Readiness Of Navy And Marine Aircraft And Crews Is Improving, But It's Still Pretty Dismal

After enduring years of sequester and dubious funding priorities, Navy and USMC flying communities are slowly digging out of a deep, dark hole. 

USN

Vice Admiral DeWolf Miller, head of Naval Air Forces, spoke at a forum put on by Center for Strategic and International Studies this week and the readiness—or lack thereof—of the aircraft under his purview came up. Among a string of interesting details he disclosed during the talk was the fact that aircraft availability has improved from a horrific one-third of the fleet being mission capable at any given time to "about 50 percent on average." He went on to add that "we're still not where we want to be... We found the hole is a little bit deeper than we thought.”

You can compare this general number to those of various USAF aircraft here

The Navy, and especially the Marine Corps, let their readiness atrophy on an alarming scale during sequester, prioritizing modernization over the health of the total force and its ability to fight on short notice. Since Mattis stepped into the position as Defense Secretary under President Trump, a high priority has been placed on reversing this alarming trend. Of course, actually doing so was largely helped by Congress passing the fattest defense budgets the services had seen in years. 

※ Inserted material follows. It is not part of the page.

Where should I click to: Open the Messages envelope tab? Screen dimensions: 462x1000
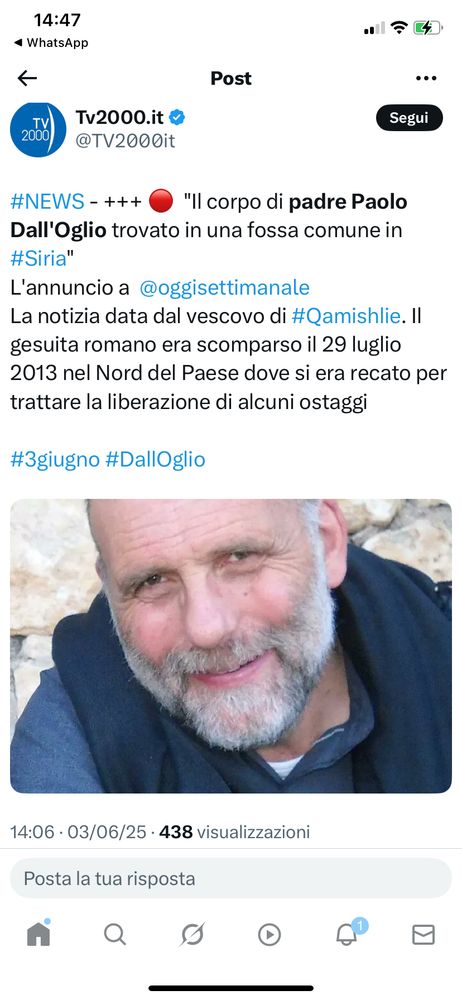pos(424,935)
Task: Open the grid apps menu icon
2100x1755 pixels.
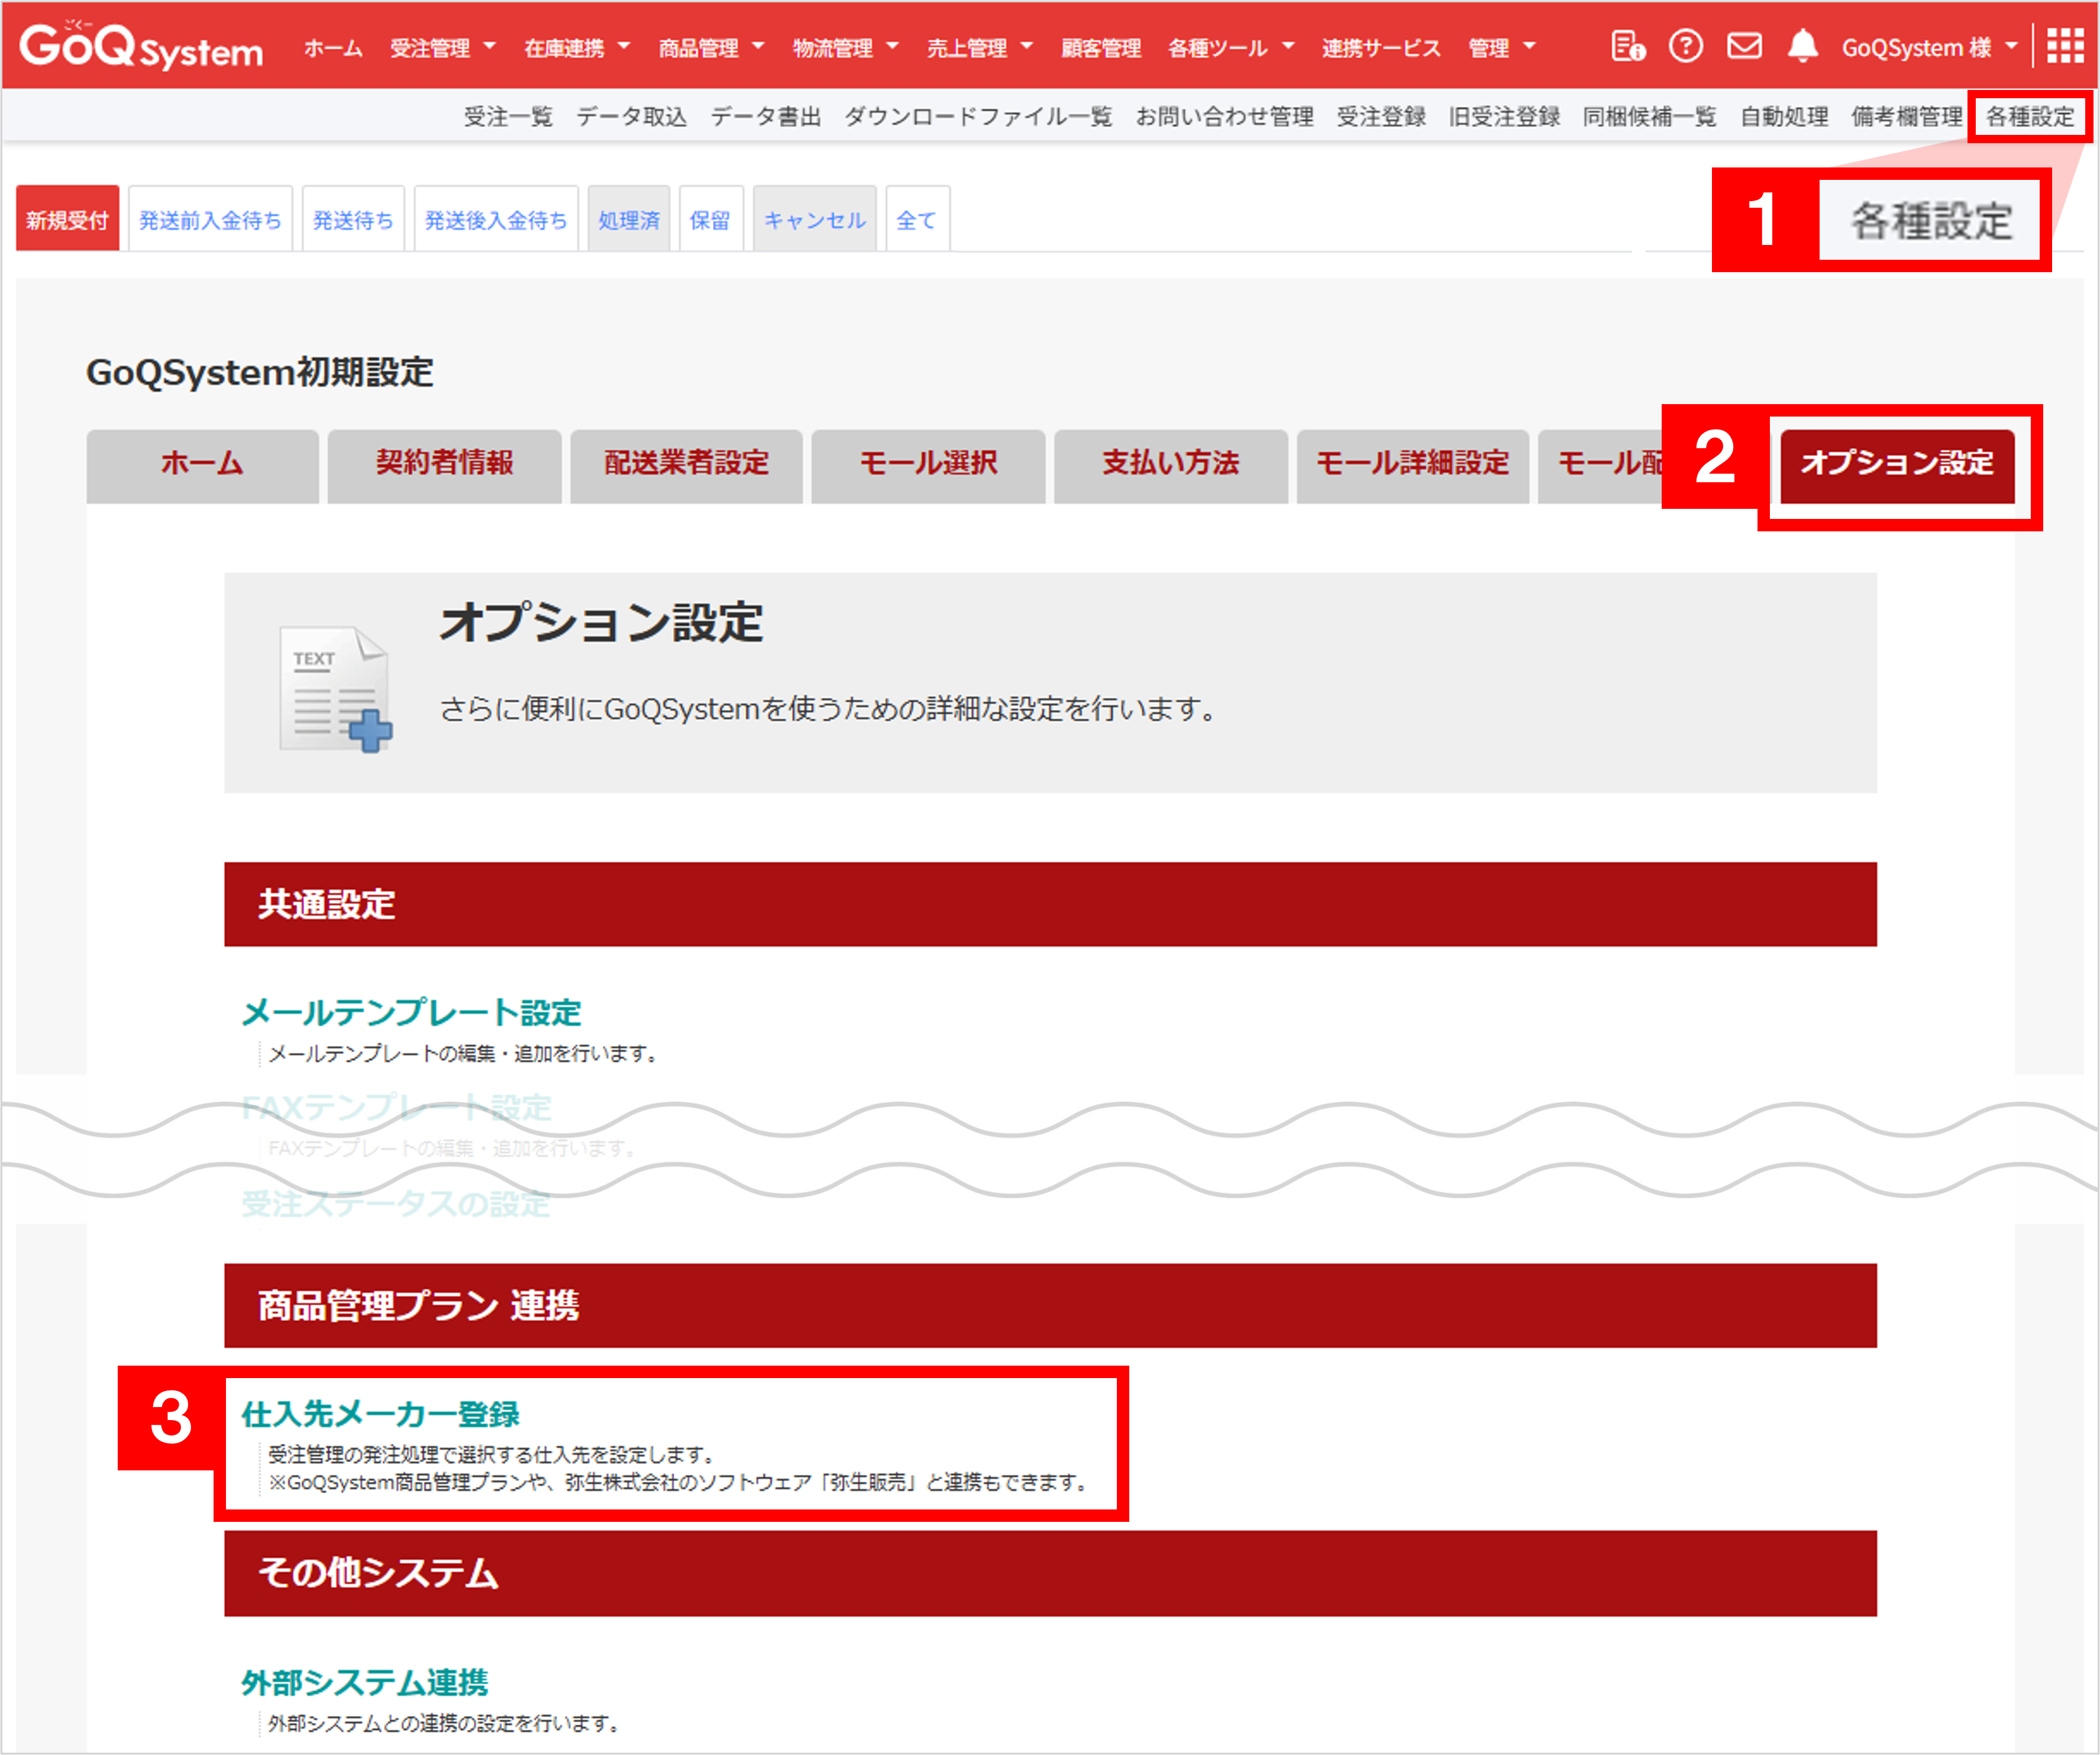Action: [2065, 46]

As the admiral alludes to, the good news is that things are improving, but spinning up depot capacity, filling out the spare parts bin, and filling empty maintenance billets isn't something that just happens overnight. The Navy's greater plan to give many of its Legacy Hornets to the USMC and take the remainder out of front-line service—which is made possible by the service's move to purchase additional Super Hornets, among a series of other measures—will continue to help with the cause. 

Seapower, which originally posted the Admiral's remarks, as well as those made by Marine Lieutenant General Steven Rudder, the Deputy Commandant for Aviation, included some interesting metrics in their piece. Here are the highlights:

  • 260 airplanes are ready on average, 341 are needed.
  • USMC pilots averaged 13.5 hours per month in fiscal year 2016. 15.4 hours in fiscal year 2017 and 17.9 hours in fiscal year 2018.
  • The USMC has 33 operational F-35Bs. 22 are forward deployed in Asia and in the Central Command area of operations.

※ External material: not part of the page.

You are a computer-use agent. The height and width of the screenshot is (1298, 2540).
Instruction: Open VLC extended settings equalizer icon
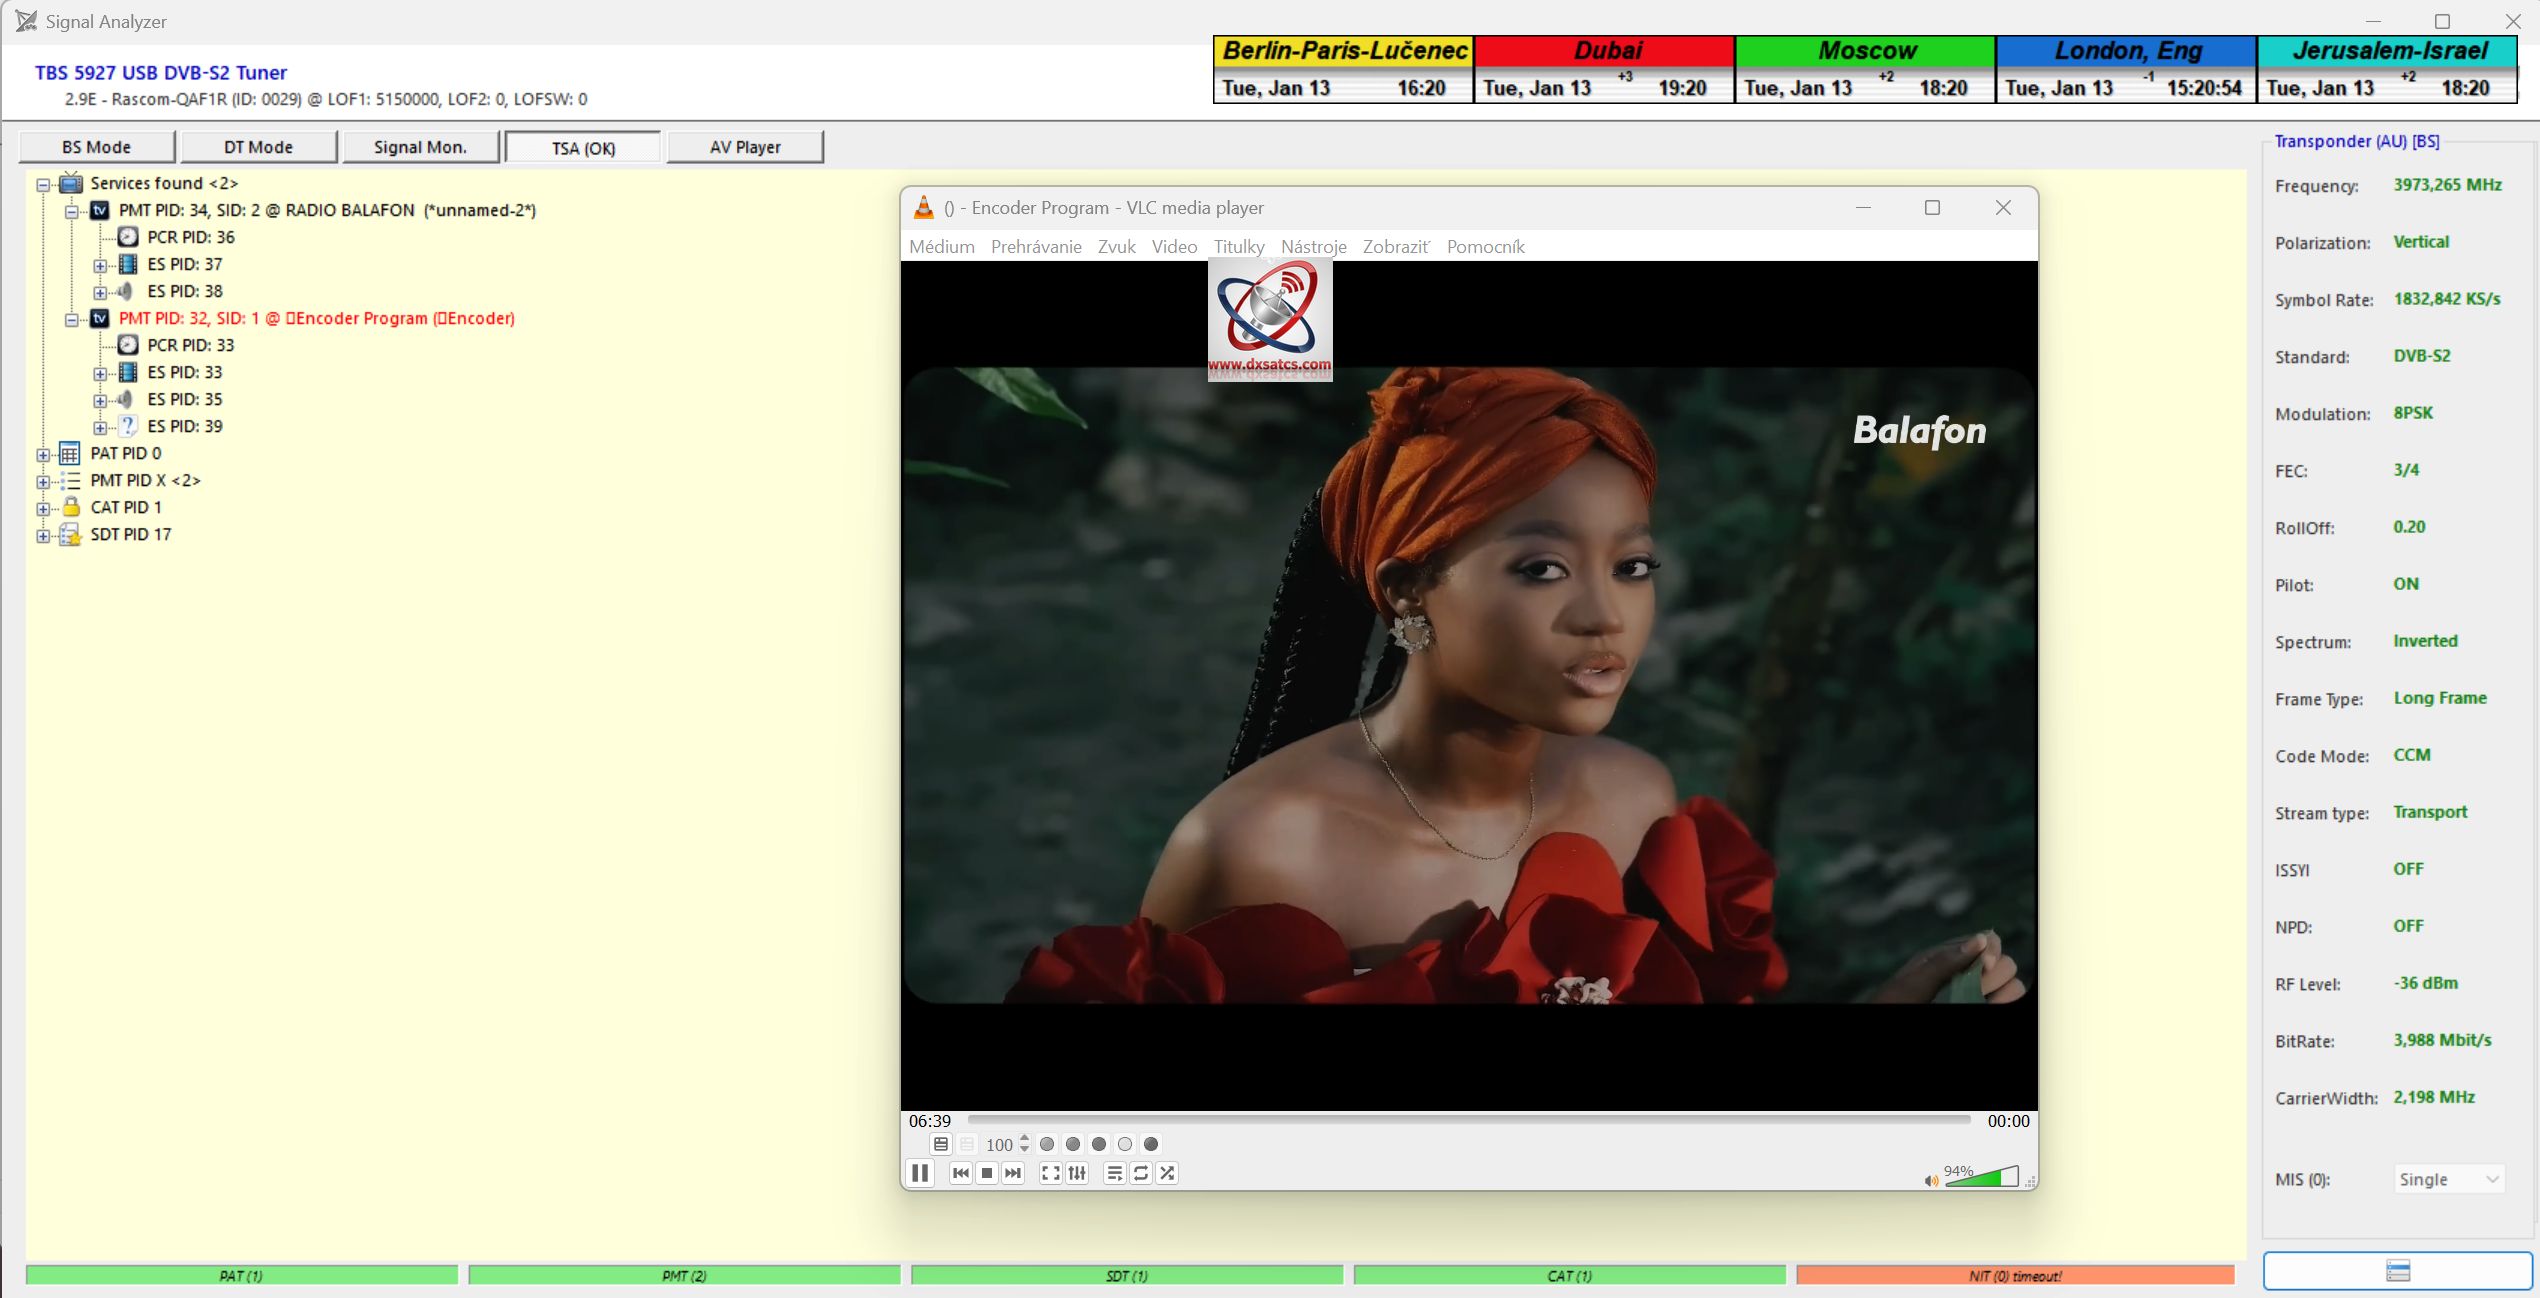[x=1077, y=1173]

Also mentioned in the piece were a few important takeaways from both flag officers:

  • USMC is still unhappy with the quality of some F-35Bs it is receiving from Lockheed Maritn, but Rudder states "if the taxpayers give the Marine Corps new airplanes, we’re going to use them."
  • Different readiness metrics, such as fully mission capable and flyable, are going to condescend into one key metric, with Miller stating that "it’s going to be very simple. We’re going to have an airplane that’s ready to fight, or it’s not."
  • The Navy is looking at a new program that will let midgrade naval aviators forego the normal track for command positions and remain permanent pilots in training units in an attempt to keep pilots in the force. 

During the latter part of the Obama years, the ballet of cannibalizing and swapping around aircraft and their components to prop-up deploying squadrons was totally gutting the rest of the force. As were reductions in manpower. As a result, it was very questionable as to how capable the Navy or the USMC would be of surging significant combat power for any sustained period of time during a crisis.

You can read all about the realities of life as a maintainer in a USMC Hornet squadron during the height of sequester in this first-person expose we published last Spring. The video below also gives a surprisingly candid look at the issue:

While the trend is heading in the right direction, the big challenge will be maintaining this initiative even if defense spending caps return in the budget for fiscal year 2020. Depending on how the midterm elections go, that could very well be the case. As I have noted repeatedly in the past, the current defense spending trend is not sustainable. So regardless, the Navy and USMC will have to come to terms with better balancing their readiness and modernization goals in the years to come.